The Doctor is in, and she's finally a woman.

Doctor Who has cast Broadchurch actress Jodie Whittaker as its first female lead, breaking 54 years and 12 (and a half) past incarnations of the Doctor being a white man.

Jodie Whittaker will officially play the 13th Doctor, taking over the TARDIS from current Doctor Peter Capaldi after he leaves the staple BBC show in this year's Christmas special. I say "officially" the 13th because that skips over John Hurt's War Doctor, who briefly appeared in the 50th anniversary special "The Day of the Doctor," but doesn't appear in official line-ups of incarnations.

Whittaker was announced to play the Doctor by the BBC on Sunday, with an accompanying cryptic teaser video of a hooded figure in a forest walking toward the TARDIS. The figure opens her hand to show the key to the TARDIS, and takes down her hood to reveal Whittaker underneath.

The new head writer and executive producer Chris Chibnall, who takes over from the controversial current showrunner Steven Moffat, was the one who cast Whittaker after months of secret auditions. Chibnall told BBC:

"I always knew I wanted the Thirteenth Doctor to be a woman and we're thrilled to have secured our number one choice. Her audition for The Doctor simply blew us all away. Jodie is an in-demand, funny, inspiring, super-smart force of nature and will bring loads of wit, strength and warmth to the role. The Thirteenth Doctor is on her way."

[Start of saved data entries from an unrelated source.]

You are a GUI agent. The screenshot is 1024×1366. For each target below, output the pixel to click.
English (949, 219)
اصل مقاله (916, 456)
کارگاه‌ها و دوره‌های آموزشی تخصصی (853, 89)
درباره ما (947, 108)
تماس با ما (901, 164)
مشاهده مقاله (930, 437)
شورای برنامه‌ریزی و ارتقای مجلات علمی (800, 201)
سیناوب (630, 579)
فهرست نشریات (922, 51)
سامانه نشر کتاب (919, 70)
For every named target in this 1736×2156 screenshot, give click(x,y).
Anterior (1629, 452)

Whittaker is most recently know for the British detective drama Broadchurch — which also coincidentally stars the 10th Doctor, David Tennant, as well as a past Doctor Who guest star Olivia Colman. (This is not a surprise, literally everyone in the United Kingdom will pop up in Doctor Who at some point.) But Whittaker is notably the next big star to emerge from the 2011 sci-fi cult hit Attack the Block, which also launched Star Wars star John Boyega into stardom.

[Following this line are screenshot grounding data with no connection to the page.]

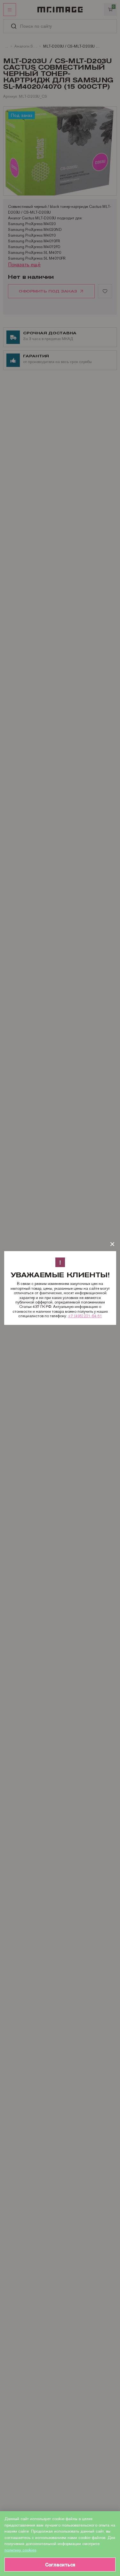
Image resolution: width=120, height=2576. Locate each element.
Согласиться (60, 2565)
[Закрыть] (112, 1244)
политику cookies (20, 2550)
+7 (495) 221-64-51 (85, 1315)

The massive expectations around playing the first female Doctor will fall on Whittaker's shoulders, but Whittaker seems more than enthused to take on the part:

"I'm beyond excited to begin this epic journey – with Chris and with every Whovian on this planet. It's more than an honour to play the Doctor. It means remembering everyone I used to be, while stepping forward to embrace everything the Doctor stands for: hope. I can't wait."

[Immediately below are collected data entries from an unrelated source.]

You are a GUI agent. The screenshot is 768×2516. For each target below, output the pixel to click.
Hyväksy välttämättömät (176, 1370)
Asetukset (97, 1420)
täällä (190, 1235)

Let me say first that this is a momentous piece of casting. As a longtime Whovian, I had nearly given up on the show after Moffat's increasingly convoluted and sexist writing threatened to taint the show I once adored. It didn't help too that Moffat frequently refused to even consider a woman or person of color as the Doctor whenever he was asked — he had two occasions to cast a new Doctor after Tennant left in 2010 and again when 11th Doctor Matt Smith left in 2013. But to give Moffat some credit, he did cast Michelle Gomez as the Doctor's archnemesis the Master, who quickly became a fan favorite as Missy. And it was during his run, albeit in a Neil Gaiman-penned episode, that the concept of gender-fluid Time Lords was first introduced.

So why is it so important that there's a first female Doctor Who?

Doctor Who is the longest-running TV series in Britain's history, and is considered a childhood staple for most of its citizens — thus making it hugely influential. And while the concept of casting new actors in the role was at first a shortcut to keep the show running for as many years as possible, the character of the Doctor has since become a sort of superhero for British children. A white, male, usually older, superhero. This made sense back in the days when the Doctor was merely a wise mentor to his young human companions, spouting technobabble nonsense and profound advice. But the New Who reboot in 2005 introduced the concept of gender and race-fluid Time Lords as well as a quirky, idiosyncratic Doctor — and now possibilities are endless. So why not take advantage of the show's limitless sci-fi premise and cast a Doctor in which the children around the world can see themselves, and look up to? Now with Whittaker, they can. And it makes the future so much more exciting.